= Textabschnitt =
Wenn ich der Rumsfeld wäre..

zeus @ GG (II), Dienstag, 13. Mai 2003, 17:23 (vor 7864 Tagen) @ GegenGerd@zeus

Zum Rechtfertigungsproblem (ich schrieb das
schonmal vor ein paar Wochen auf diesem Forum):

Wie Sie selbst schrieben (und ich schließe mich
dieser Einschätzung an) war Hitler und die
reaktionäre Machtclique um Ihn herum zum Kriege
entschlossen. Das Problem ist, daß man das *heute*
zwar weiß, damals jedoch über eine recht ungewisse
Zukunft spekuliert hätte. Sie mögen einwenden, daß
ein Blinder mit Krückstock die Nachtigall hat
trapsen hören müßen, und wahrscheinlich haben Sie
soar recht, aber trotzdem ist unser retrospektiver
Blick enorm vom Wissen um WWII verhangen und so
klar wie im Nachhinein stellt sich die Sache
während sie geschieht selten dar. Wie dem auch
sei: Hätten ihn die anderen Mächte "präventiv"
angegriffen, so hätten sie wahrscheilich ein
massives Rechtfertigungsproblem für die
wahrscheinlich anfolgenden Millionen Toten gehabt.
Genauso ergeht es den
USA immer noch mit den Atombombenabwürfen auf
Hiroshima und Nagasaki: Sie rechtfertigen sich mit
der Behauptung, durch den Bombenabwurf das Ende
des Krieges herbeigeführt zu haben und damit das
Leben von weitaus mehr Menschen gerettet zu haben,
als die Bomben Opfer forderten. Diese
Argumentation mag sogar zu einem gewissen Grade
fundiert sein und ihre Anhänger finden - Trotzdem
hat sich dieses Ereignis als furchtbares Datum in
das kollektive Gedächtnis der Menschen
eingegraben. Die Majorität der Menschen und der
Geschichtsschreibung sieht darin keine Abwendung
von Übel sondern eines der größten menschgemachten
Grauen. Und lastet es den Amerikanern an, obwohl
Japan den Krieg begonnen hatte. Es geht, wie Sie
sehen, immer wieder um das eine:
Verhältnismäßigkeit.

(für Bernd: quoted myself)

Diese zu wahren, wäre bei einem (für damalige
Verhältnisse) gigantischen militärischen Vorhaben,
wie dem präventiven Angriff auf D im Jahre 38
praktisch unmöglich gewesen. Deshalb läge das
Rechtfertigungsproblem heute sicher - trotz
Hitler! - bei den Alliierten, die der Nachwelt
Millionen von Toten, auch in den eigenen Reihen,
hätten erläutern müßen.

= Verfügbare Daten =
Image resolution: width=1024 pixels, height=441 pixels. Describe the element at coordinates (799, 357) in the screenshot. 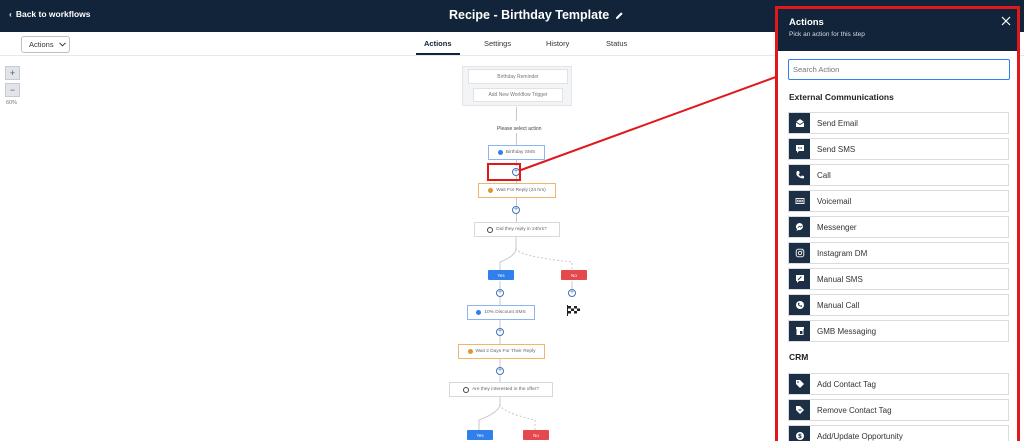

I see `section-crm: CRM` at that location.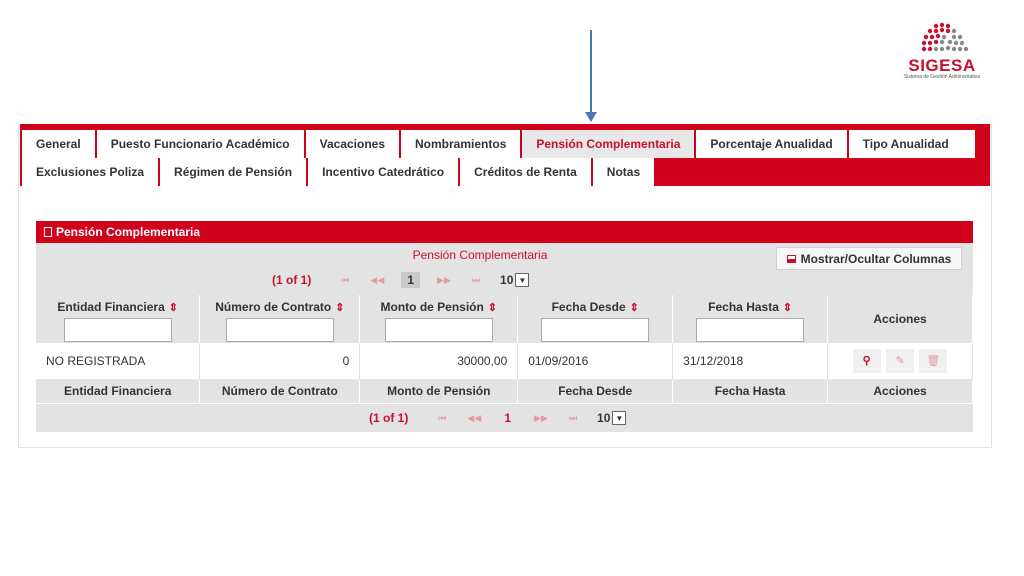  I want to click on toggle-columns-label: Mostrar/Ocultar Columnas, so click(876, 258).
--
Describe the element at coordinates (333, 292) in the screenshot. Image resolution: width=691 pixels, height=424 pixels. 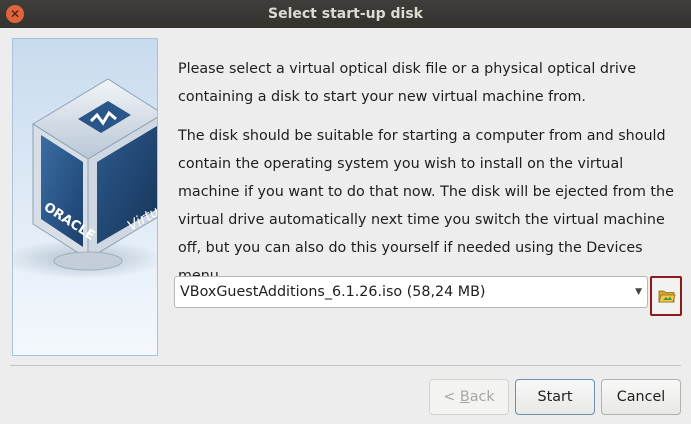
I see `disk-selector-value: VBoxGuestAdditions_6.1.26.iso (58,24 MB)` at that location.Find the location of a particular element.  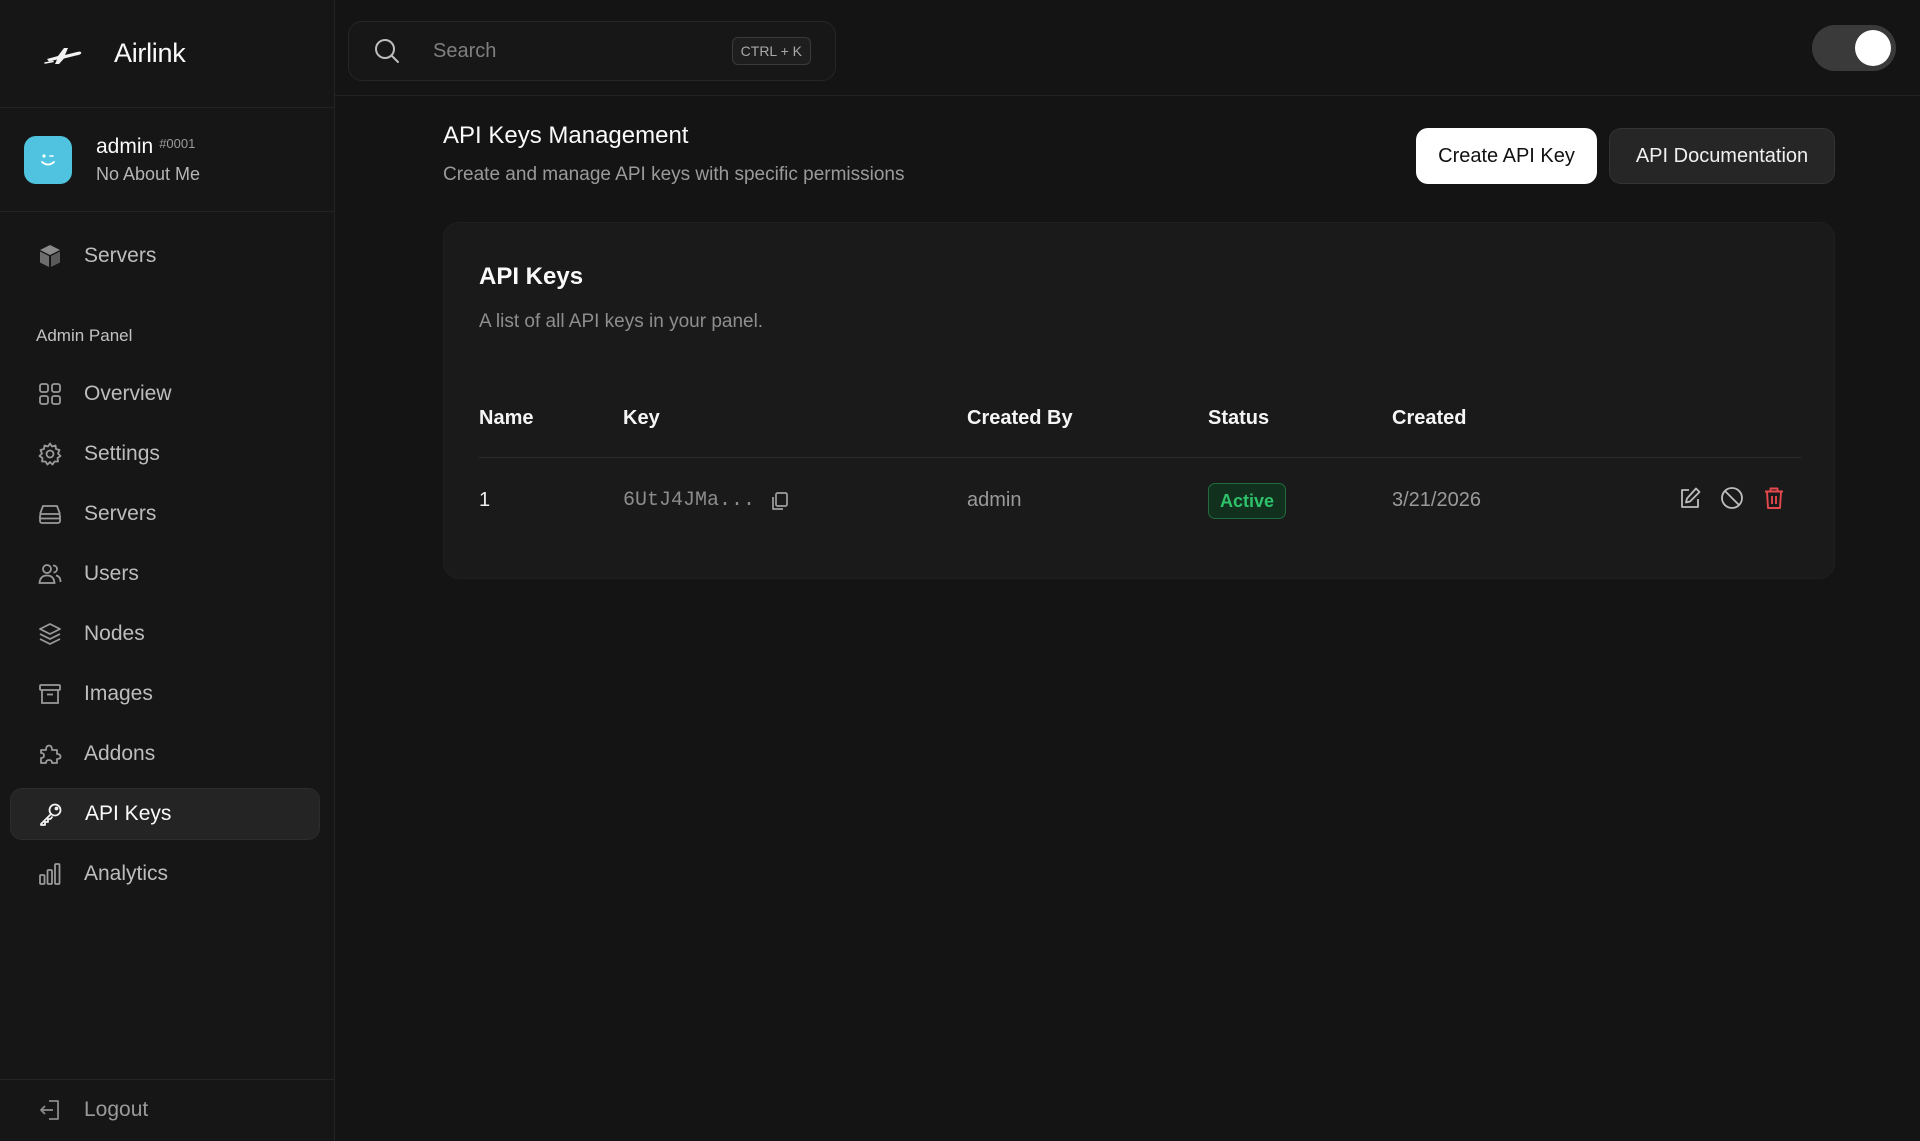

= Zu bearbeitende Aufgaben =
(1) Stimmen diese Aussagen mit dem Forumsbeitrag zum Rechtfertigungsproblem überein? Antworten Sie jeweils mit Ja oder Nein und zitieren Sie die entscheidenden Worte des Beitrags wörtlich.
(a) Laut dem Beitrag hatte Japan den Krieg begonnen.
(b) Der Verfasser hält die amerikanische Rechtfertigung der Atombombenabwürfe für völlig unbegründet.
(c) Der präventive Angriff auf Deutschland wird im Beitrag auf das Jahr 1939 gelegt.
(2) Wie lässt sich der Absatz des Forumsbeitrags zum Rechtfertigungsproblem, der mit „Diese zu wahren“ beginnt, knapper in höchstens zwei Sätzen wiedergeben, ohne seine Kernaussagen zu verlieren?
(3) Wie könnte der Forumsbeitrag zum Rechtfertigungsproblem nach seinem letzten Satz weitergehen? Schreiben Sie eine Fortsetzung.

= Ihre Antworten =
(1)
(a) Ja: „obwohl Japan den Krieg begonnen hatte“
(b) Nein: „Diese Argumentation mag sogar zu einem gewissen Grade fundiert sein“
(c) Nein: „wie dem präventiven Angriff auf D im Jahre 38“

(2) Bei einem für damalige Verhältnisse gigantischen Militärunternehmen wie einem präventiven Angriff auf Deutschland im Jahr 38 wäre Verhältnismäßigkeit praktisch nicht zu wahren gewesen. Darum läge das Rechtfertigungsproblem heute trotz Hitler bei den Alliierten, die der Nachwelt Millionen Tote, auch in den eigenen Reihen, hätten erklären müssen.

(3)
Schließlich zur Abschreckungsstrategie: Sie haben
wiederum recht, daß es ein Vabanque-Spiel war, das
gerade während der Cuba-Krise fast ins Auge ging.
Aber es hat im Ende funktioniert. Wahrscheinlich
hat es funktioniert, weil keine der Parteien wild
entschlossen war, einen Krieg loszubrechen und
jeder nur den anderen verdächtigte, es zu sein.
Andernfalls... ich weiß es nicht. Im Falle
Deutschlands war das anders; da war man wild
entschlossen. Trotzdem geht es um das Folgende: Es
hätte ein internationales Bündnis geschlossen
werden müßen - *vor* dem Krieg, mit genauen
Absprachen, was im Falle des Kriegausbruches
geschehen hätte sollen, und präventiver
Truppenverstärkung an den Grenzen. Dadurch hätte
Deutschland wesentlich weniger Spielraum gehabt
und wahrscheinlich hätte ein Wettrüsten
stattgefunden, das Deutschland wegen begrenzterer
Resourcen veroren hätte. Es hätten Absprachen mit
der SU stattfinden müßen und die Aufteilung Polens
unterbunden etc. Aber dazu waren die einzelnen
Mächte nicht bereit; jeder verfolgte eigene
imperiale Interessen. Wäre es zu einem Bündnis und
einer konsequenten und aufmerksamen
Abschreckungspolitik gekommen, so hätte Hitler
weder den Westen, noch den Osten "überraschen"
können; ein eventueller Krieg hätte heftig, aber
wahrscheinlich kürzer und in engeren Grenzen
stattgefunden, weil der miltärische Gürtel um D
enger und straffer gewesen wäre.

Sie sehen, auch wenn Die wiedermal einiges
verwunderlich fanden, so hat es doch ebenso Hand
und Fuß wie Ihre wenig verwunderlichen
Ausführungen ;-)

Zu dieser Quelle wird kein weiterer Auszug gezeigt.